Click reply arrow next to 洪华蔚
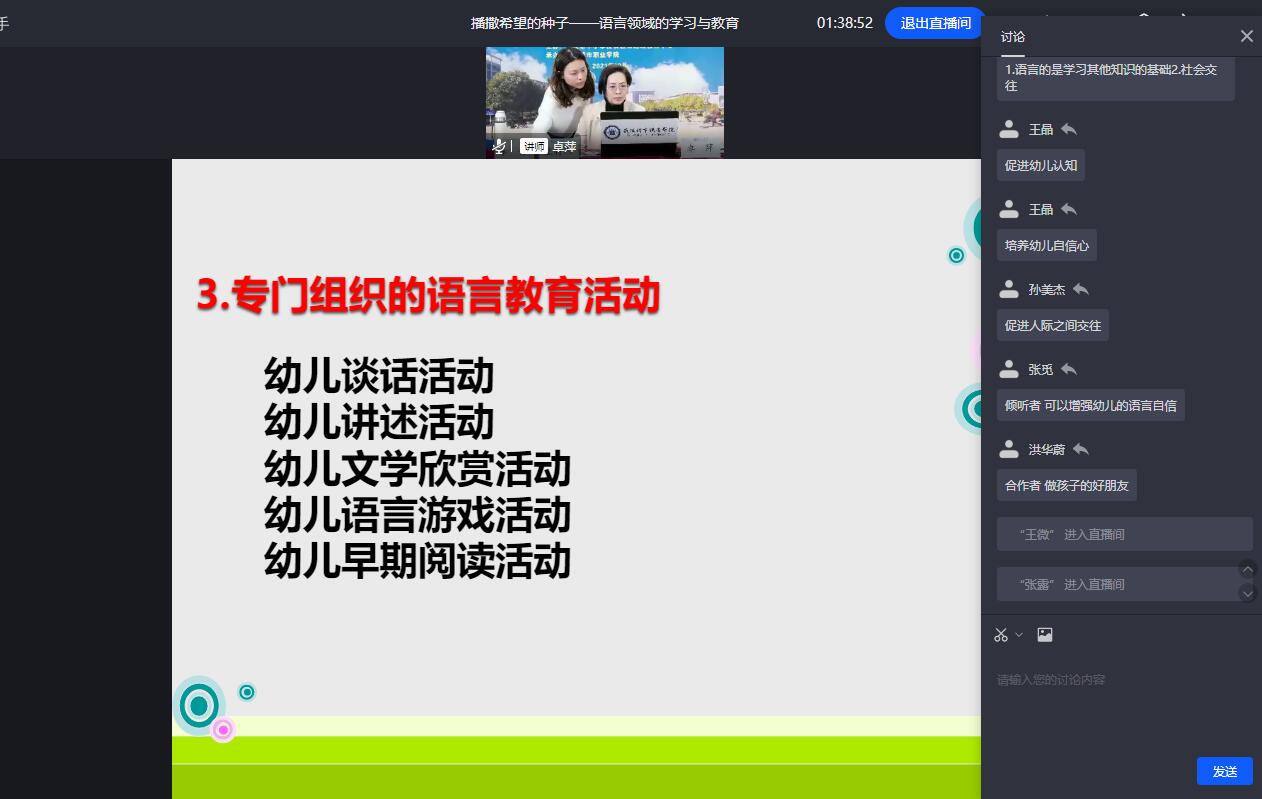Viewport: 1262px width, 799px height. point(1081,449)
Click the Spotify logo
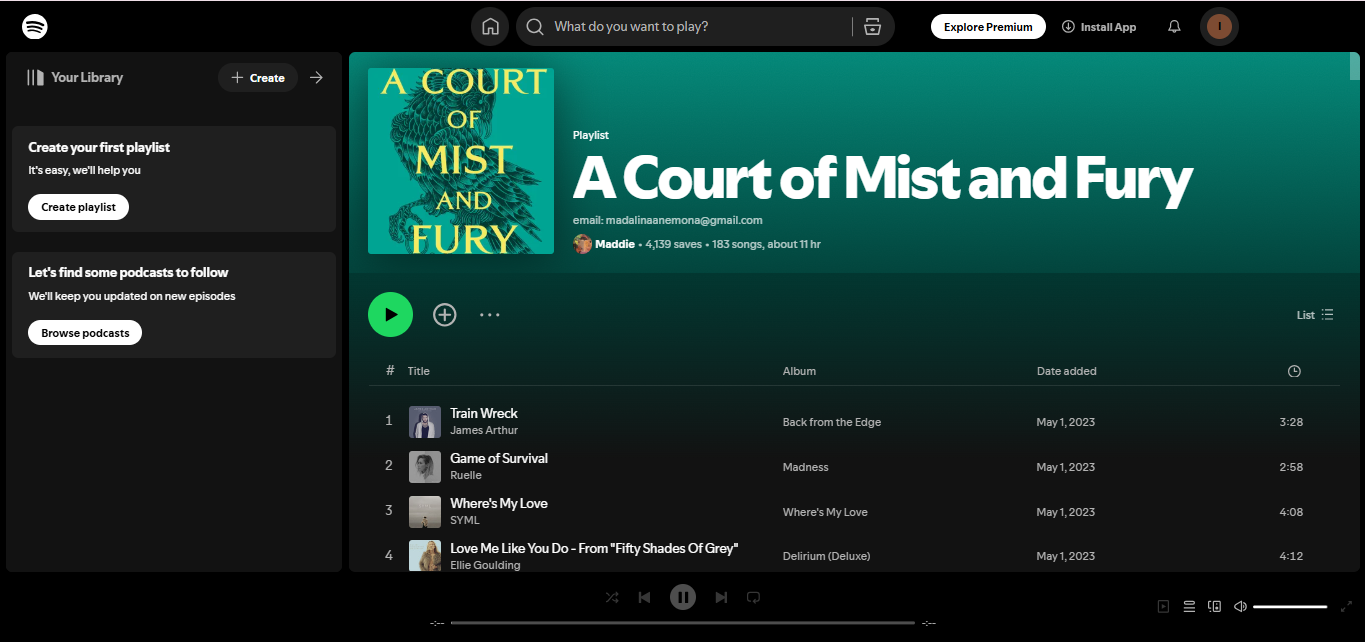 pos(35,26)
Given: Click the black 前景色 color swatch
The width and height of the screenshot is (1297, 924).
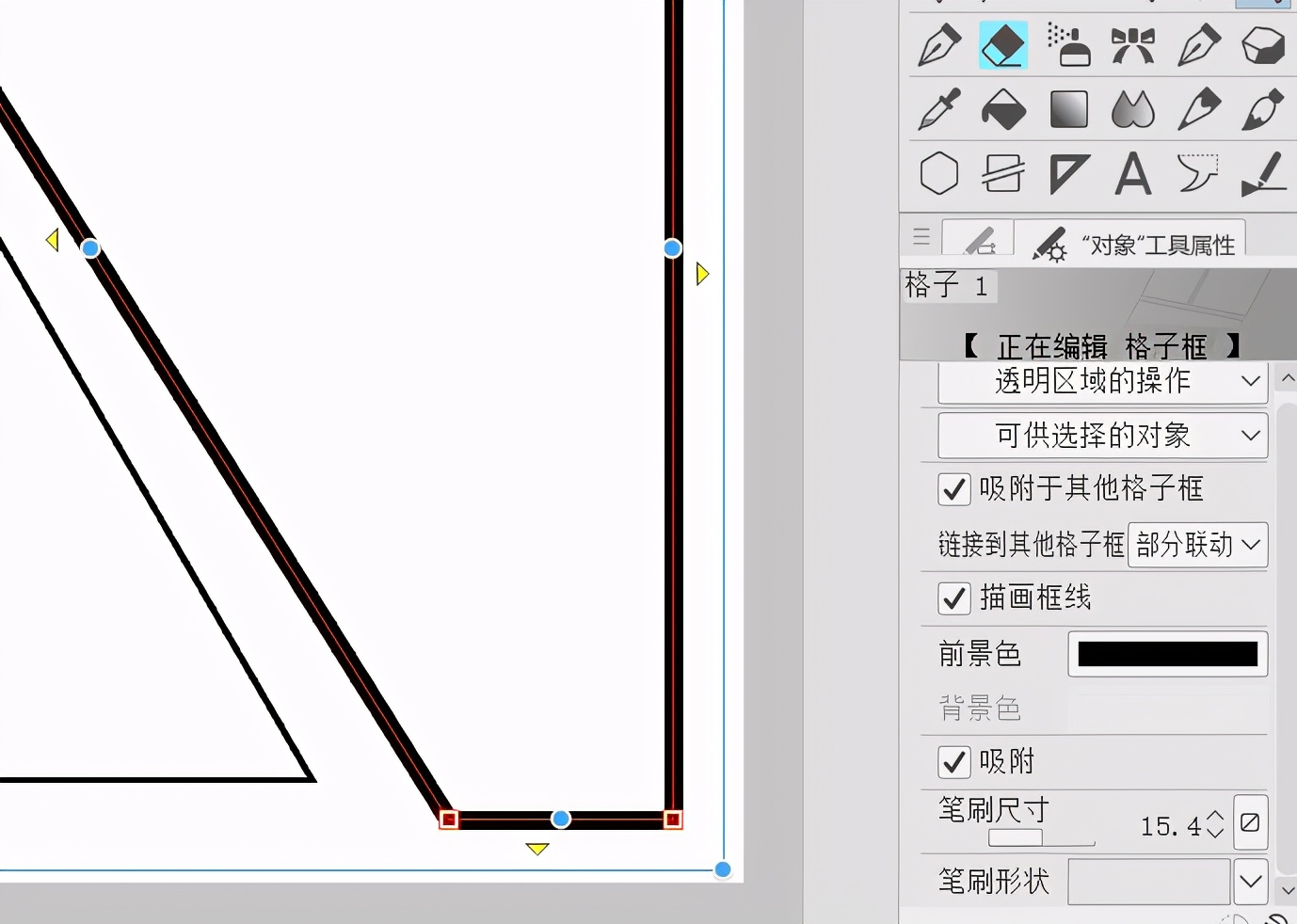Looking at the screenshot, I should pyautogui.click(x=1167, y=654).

* * *

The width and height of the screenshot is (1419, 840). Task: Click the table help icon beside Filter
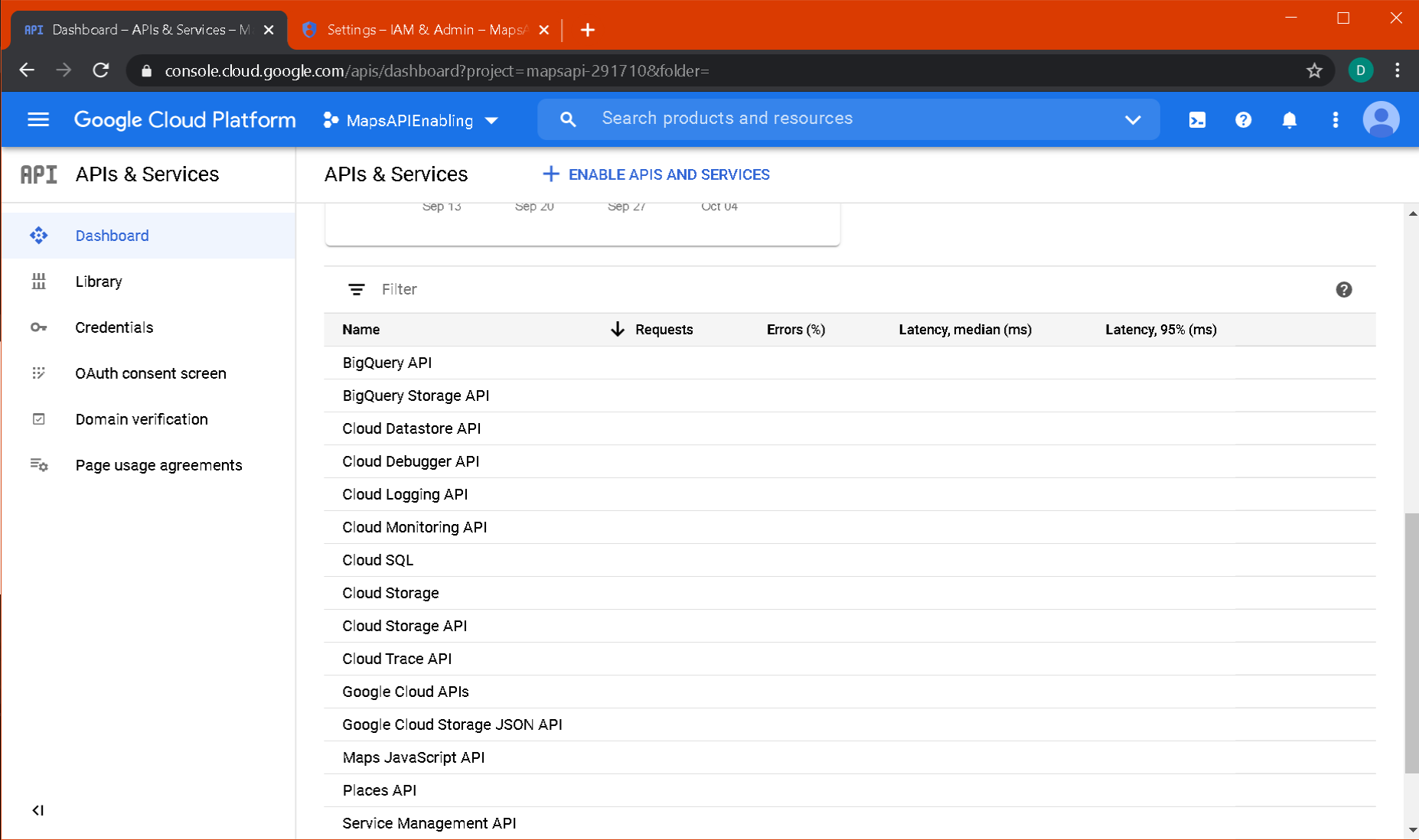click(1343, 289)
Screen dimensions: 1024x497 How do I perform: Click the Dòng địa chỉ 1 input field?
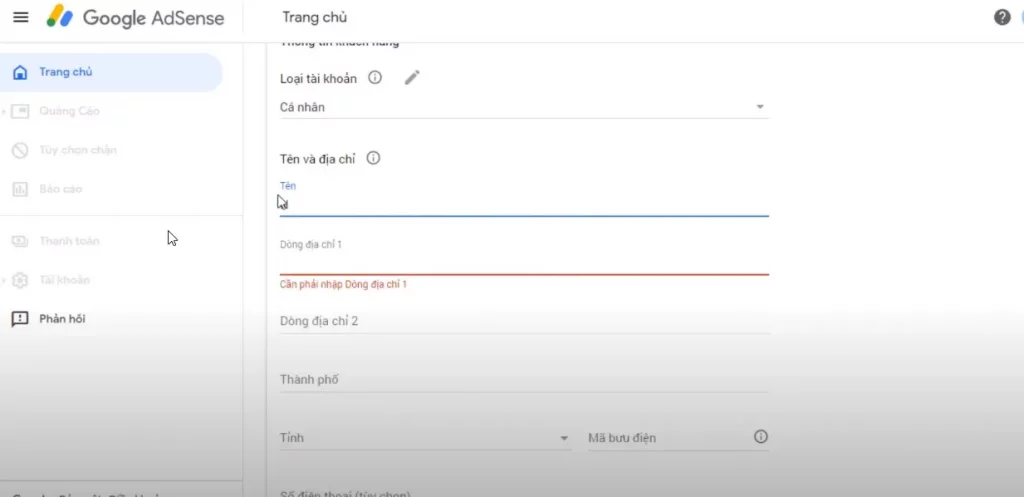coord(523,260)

_Exercise aim_
From the records above, give again only the part that opens with the line containing "Click reply arrow next to 洪华蔚" and closes with the line containing "Given: Click the black 前景色 color swatch". Keep both ends but drop the pictures.

_Answer section_
Click reply arrow next to 洪华蔚
Viewport: 1262px width, 799px height. point(1081,449)
Click the Spotify logo
 pos(35,26)
Given: Click the black 前景色 color swatch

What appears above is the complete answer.